No, I never said that, I said I doubt that it all comes from private land.

So, Drill Already: Obama to Oil Industry

May 17, 2012

After a drumbeat of complaints from energy companies that the Obama administration is blocking domestic oil and gas production, the Interior department released a report claiming that U.S. oil and gas producers are sitting on millions of acres of idle government land leases.

Secretary of the Interior Ken Salazar says that if producers were sincere about wanting to increase energy production, they would activate millions of acres of public land already leased to them. What should they be doing on that land? Drilling.

In a statement issued Tuesday, Salazar says the administration wants companies "to develop the tens of millions of acres they've already leased but have left sitting idle."

A report released by the Department of the Interior claims that of 36 million government acres leased offshore for oil and gas production, 72 percent sit idle. Onshore, in the lower 48 states, says the report, more than half of federally leased acreage sits idle, "neither producing nor under active exploration or development by companies who hold those leases."

The American Petroleum Institute calls the administration's claim "absurd" and "willfully misleading."

In a statement, API CEO Jack Gerard says that just because a lease doesn't fit the government's definition of active doesn't mean it's idle. Where a lease truly is idle, the reason often is that the producer must hold off drilling while they wait years to get the necessary government permissions.

Erik Milito, API director of upstream and industry operations, says there's another reason some leases aren't being used: There's only a 30 to 40 percent success rate to finding oil. A producer has to narrow down its leases to find the few ones good enough for drilling.

The fallacy behind Salazar's assertion--which Milito characterizes as being, 'We don't have to open up any more public land to you, because you're not using the leases you've already got'--is the belief "that you just put a pipe in the ground, and you're ready to go--that there's always oil there."

Kathleen Sgamma, vice president of government and public affairs for the Western Energy Alliance, whose members produce, she says, 27 percent of the natural gas and 14 percent of the oil in the U.S., cites a more basic reason a lease may be idle: Its oil and gas may be uneconomic to extract.

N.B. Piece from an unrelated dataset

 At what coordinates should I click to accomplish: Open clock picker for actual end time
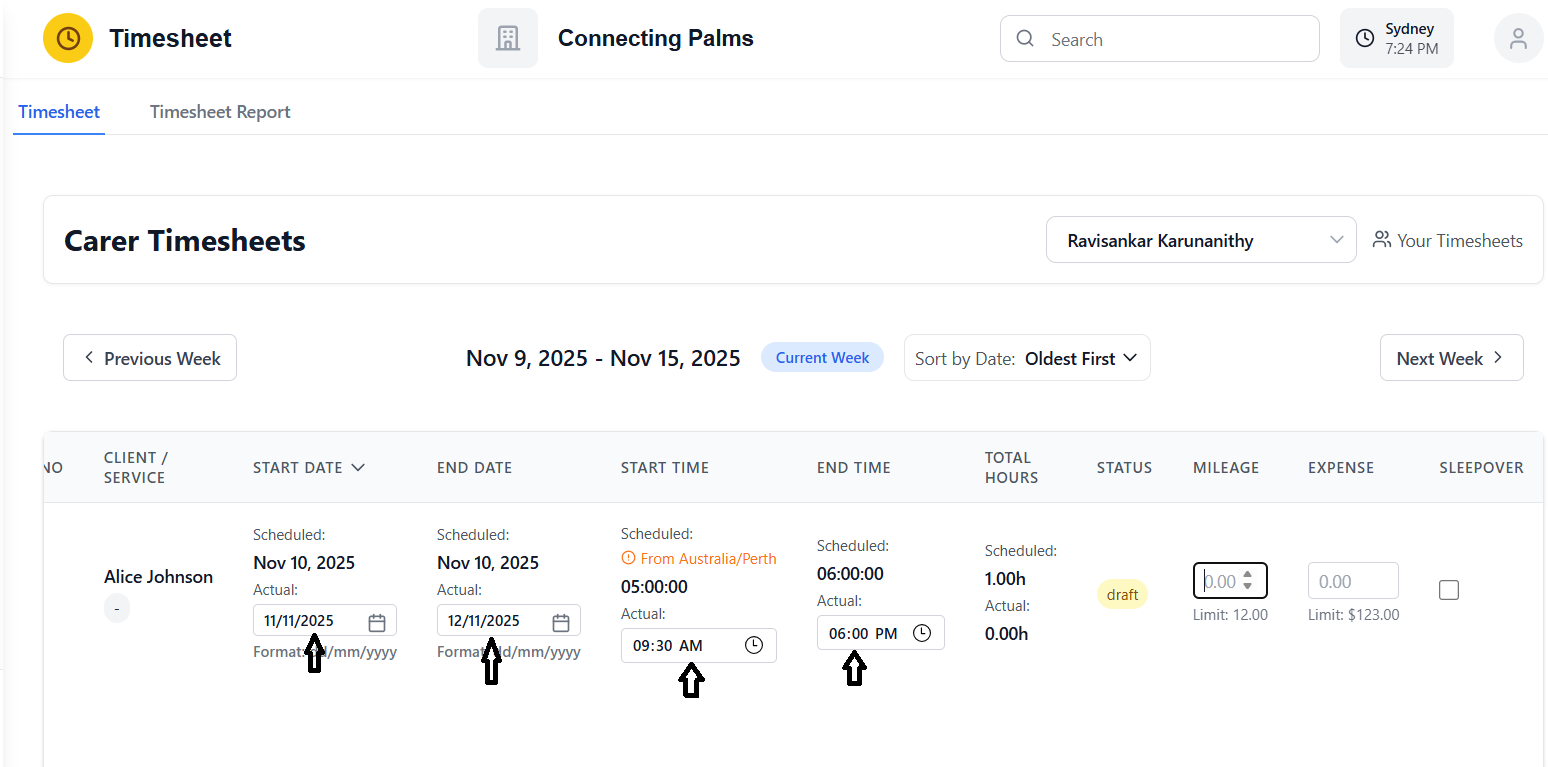922,633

As energy prices fluctuate, and as technology improves, she says, idle leases are brought into production. The most dramatic and most recent example is the 200,000-square-mile Baaken oil field underlying North Dakota and Montana. As recently as five years ago, she says, many leases here sat idle. Then technology and economics made production possible, and production boomed.

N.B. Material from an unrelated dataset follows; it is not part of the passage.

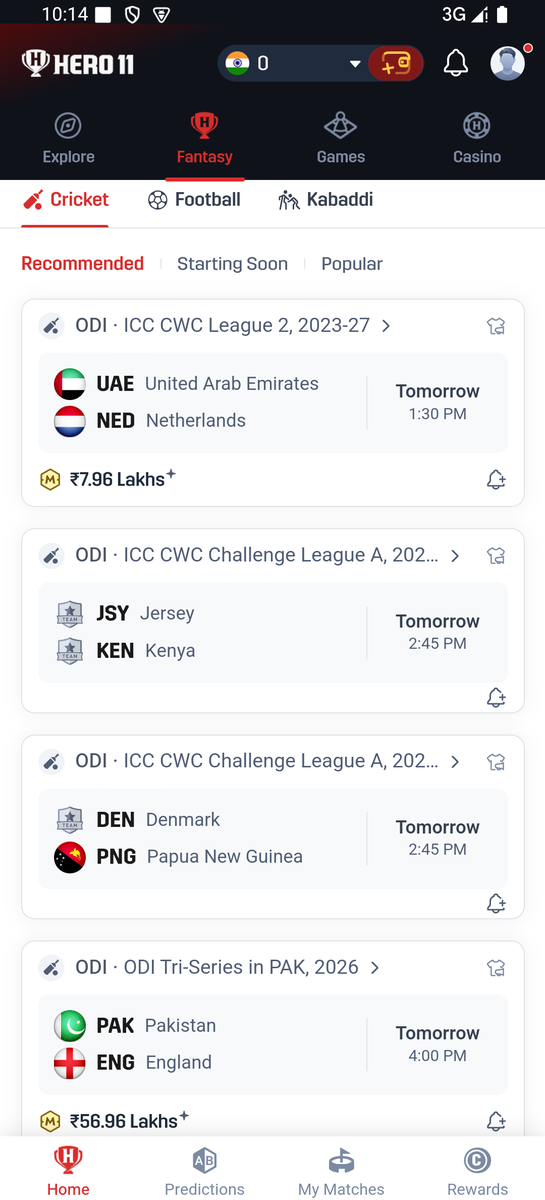Open the notifications bell in header

[456, 64]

The DOI report, she says, "Actually is useful, since it shows that we're becoming more efficient at operating on public lands. To have 44 percent of public lands in production is very high, compared to the 30 percent it's been historically. There will always be maybe 30 percent of leases that don't pan out. But of the rest, we estimate half are somewhere in the [drilling] process. If government is truly serious about increasing production, they would remove some of the red tape."

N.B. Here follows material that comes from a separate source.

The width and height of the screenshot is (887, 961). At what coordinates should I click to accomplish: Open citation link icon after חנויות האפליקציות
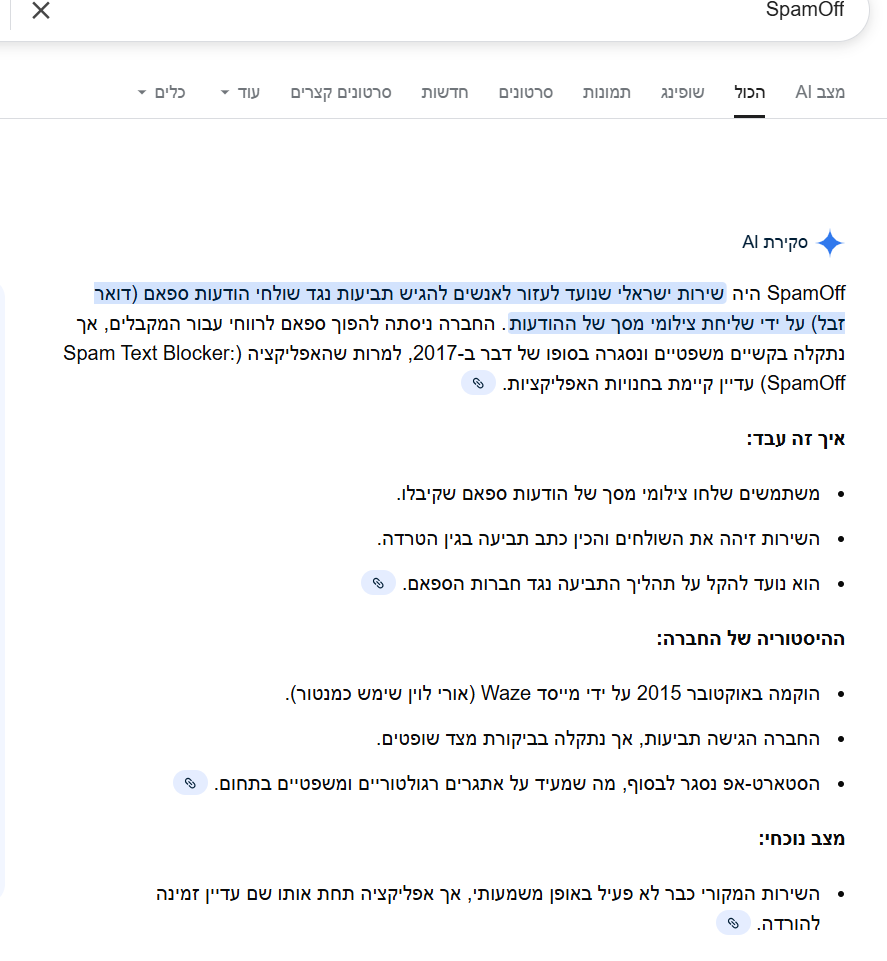click(477, 383)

The Alliance says that when you add up the time required for prospecting, drilling, and waiting around for government approvals, 19 years can pass before a lessee actually sees oil. During part of that time, the government counts the lease inactive.

She says she knows the government can move energy projects ahead more aggressively when it wants to, because it has done exactly that with wind and solar projects. It's only politics, she says, that accounts for the different treatment accorded oil and gas.

A spokesman for the Department of the Interior, asked to respond to the industry's contention that DOI's report is both misleading and absurd, says, "The report speaks for itself. The notion that we have somehow locked up federal lands clearly doesn't square with the facts. Our goal is to continue expanding safe and responsible development, and we will continue to take steps to deliver on that priority."


So, you see, they are using public land. They have  access to even more.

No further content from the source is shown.